Bei einem duktalen Karzinom in situ bilden sich häufig kleine Kalkablagerungen, die nach der Entdeckung durch die bildgebenden Verfahren über eine Vakuumbiopsie punktiert und untersucht werden können. Durch eine histologische Auswertung der Gewebeproben wird dann festgestellt, ob eine DCIS vorliegt. Allerdings trifft diese Untersuchung noch keine Entscheidung, um welchen Malignitätsgrad der DCIS es sich handelt.

So wird unterschieden zwischen den Graden G1, G2 und G3. G1 steht für eine gute Differenzierung der Zellen, was bedeutet, dass sie normalen Zellen noch ziemlich ähnlich sind. Der Differenzierungsgrad G2 repräsentiert veränderte Zellen, die mäßig differenziert sind, während der Differenzierungsgrad G3 für schlecht differenzierte Zellen steht, welche die größte Gefahr für die eventuelle Entstehung eines echten Brustkrebses darstellen. Wurde die Diagnose "duktales Karzinom in situ" eindeutig gestellt, stehen die Heilungschancen jedoch bei 100 Prozent.

Behandlung und Therapie

Obwohl sich das duktale Karzinom in situ nicht immer zu einem bösartigen Brustkrebs entwickelt, empfehlen die Ärzte, alle Frauen mit festgestelltem DCIS zu behandeln. Aufgrund der unterschiedlichen Ausprägung ist eine optimale Therapie jedoch nicht immer einfach und sollte nur von spezialisierten Fachärzten durchgeführt werden. So muss zwischen Übertherapie und notwendiger Therapie abgewägt werden.
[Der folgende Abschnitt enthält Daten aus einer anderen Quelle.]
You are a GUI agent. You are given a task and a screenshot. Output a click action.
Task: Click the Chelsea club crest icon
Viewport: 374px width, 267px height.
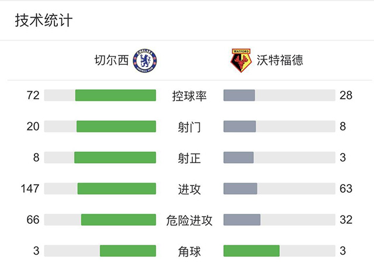click(145, 60)
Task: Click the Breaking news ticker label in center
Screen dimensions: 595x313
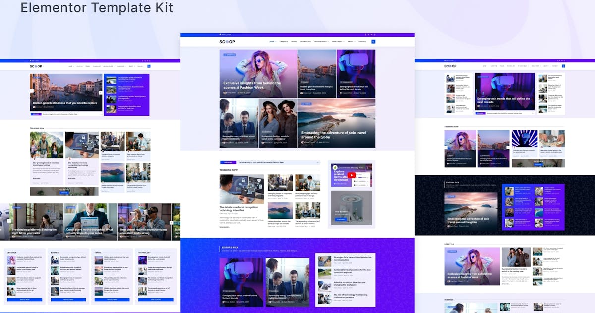Action: pos(228,162)
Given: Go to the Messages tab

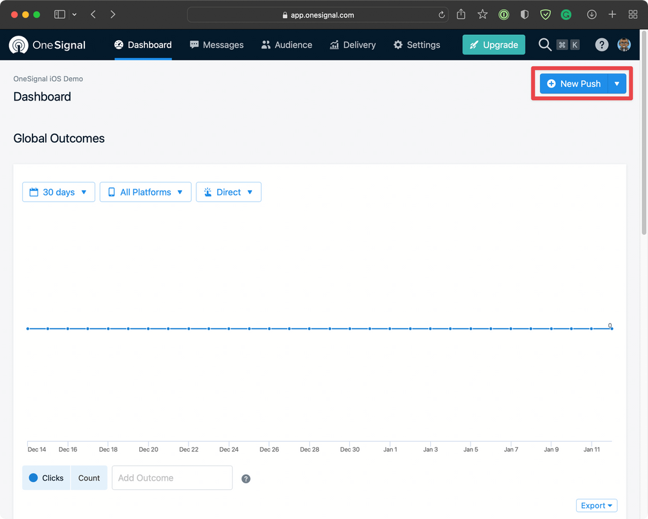Looking at the screenshot, I should [216, 45].
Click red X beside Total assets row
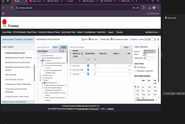The image size is (185, 124). point(71,74)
Als Therapien stehen die Operation, die Bestrahlung und die Antihormontherapie zur Verfügung. Eine Operation führt immer zu einer vollständigen Heilung der DCIS. Diese ist jedoch nicht immer notwendig. Wenn die veränderten Zellen nämlich noch gut differenziert sind, reicht eventuell eine jahrelange Beobachtung, ob weitere Veränderungen eintreten.

Nach einer trotzdem notwendig gewordenen Operation schließt sich immer eine Strahlentherapie an, die auch bei einer Brust erhaltenden Operation durchgeführt wird. Ob nach der Entfernung des duktalen Karzinoms in situ auch eine Antihormontherapie folgen sollte, muss der Arzt unter Abwägung ihrer Vor- und Nachteile entscheiden.



Vorbeugung

Zur Vorbeugung vor einem duktalen Karzinom in situ gibt es keine konkreten Hinweise, weil dessen Ursachen noch nicht in allen Einzelheiten erforscht sind. Allerdings können präventive Brustuntersuchungen helfen, neben echtem Brustkrebs auch seine Vorstufen, wie beispielsweise das duktale Karzinom in situ, festzustellen.